Myelin basic protein (MBP) comprises 30% of CNS myelin proteins (17). Material, designated as myelin basic protein-like material (MBPLM), i.e., reactive with antibodies to myelin basic protein, normally exists at very low levels in CSF but increases after acute CNS myelin damage (18, 19). Serial sampling of CSF is not feasible, but the level of CSF myelin basic protein-like material in a multiple sclerosis patient with recent clinical worsening is predictive of a response to a regimen of intravenous methylprednisolone and oral prednisone (20). CSF myelin basic protein-like material has a molecular weight of &gt;30,000 and appears to be bound to a carrier molecule (21). Myelin basic protein-like material in CSF is best recognized by an antibody reactive with an epitope that is conformationally present in the intact myelin basic protein molecule and represented by residues 80-89.

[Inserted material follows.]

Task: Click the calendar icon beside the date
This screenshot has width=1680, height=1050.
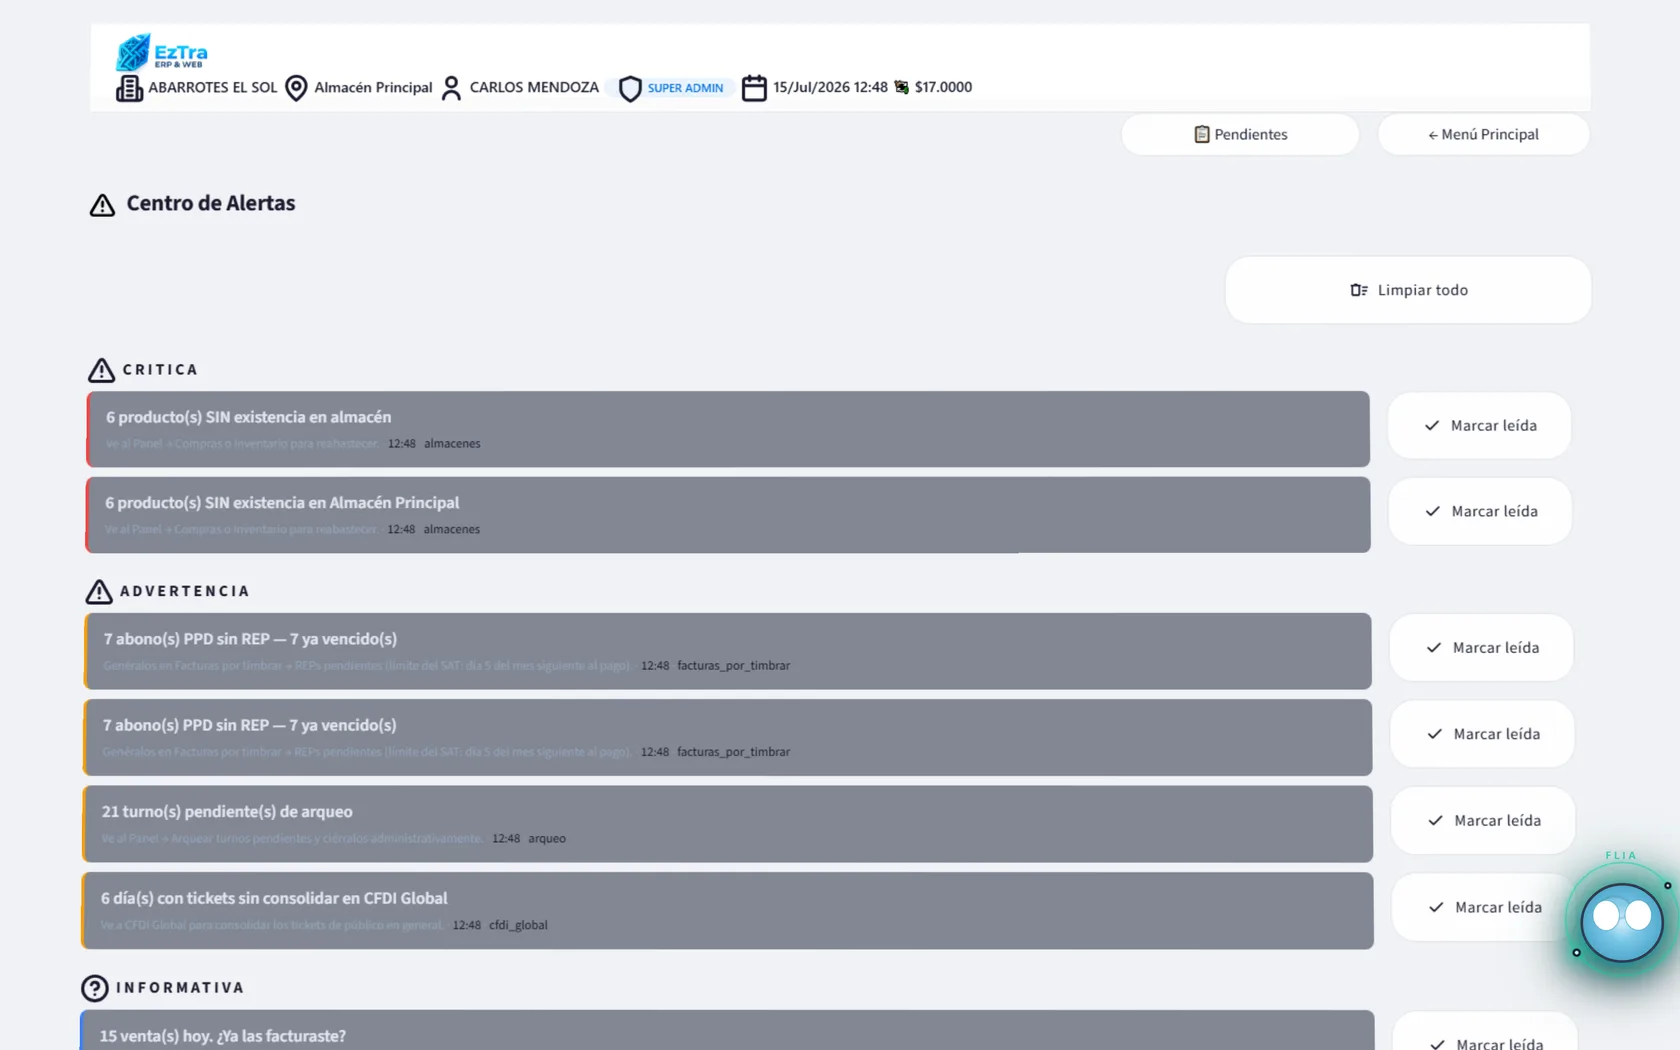Action: (x=754, y=88)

Urinary myelin basic protein-like material, usually found in low levels in normal individuals, is present in elevated levels in certain multiple sclerosis patients and is quite different in size and immunochemical features from the myelin basic protein-like material present in CSF (22). Urinary MBPLM has a molecular weight of &lt;1000, is not bound to any other substances and appears to be similar to myelin basic protein residues 83-89 (22, 23). The level of urinary myelin basic protein-like material, unlike the level of myelin basic protein-like material in CSF, does not reflect acute disease activity in multiple sclerosis and correlates best with the existence of chronic progressive disease (23).
Recombinant interferon beta-1b (IFN.beta.-1b) is the first therapeutic agent which can alter the natural history of relapsing-remitting multiple sclerosis by reducing the number and severity of relapses and the volume of white matter detected by cranial MRI (24). Although disease progression was not an end point in that trial of IFN.beta.-1b, there was a non-significant trend toward an effect of treatment on disease progression (24). Although not FDA-approved, IFN.beta.-1b has been shown in a European study to reduce progression in SP-MS (Kappos et al Lancet November, 1998).
Thus, the prior art is deficient in the lack of effective means of determining the failure of remission and/or diagnosing the presence of a progressive phase in patients having multiple sclerosis.
The present invention fulfills this longstanding need and desire in the art.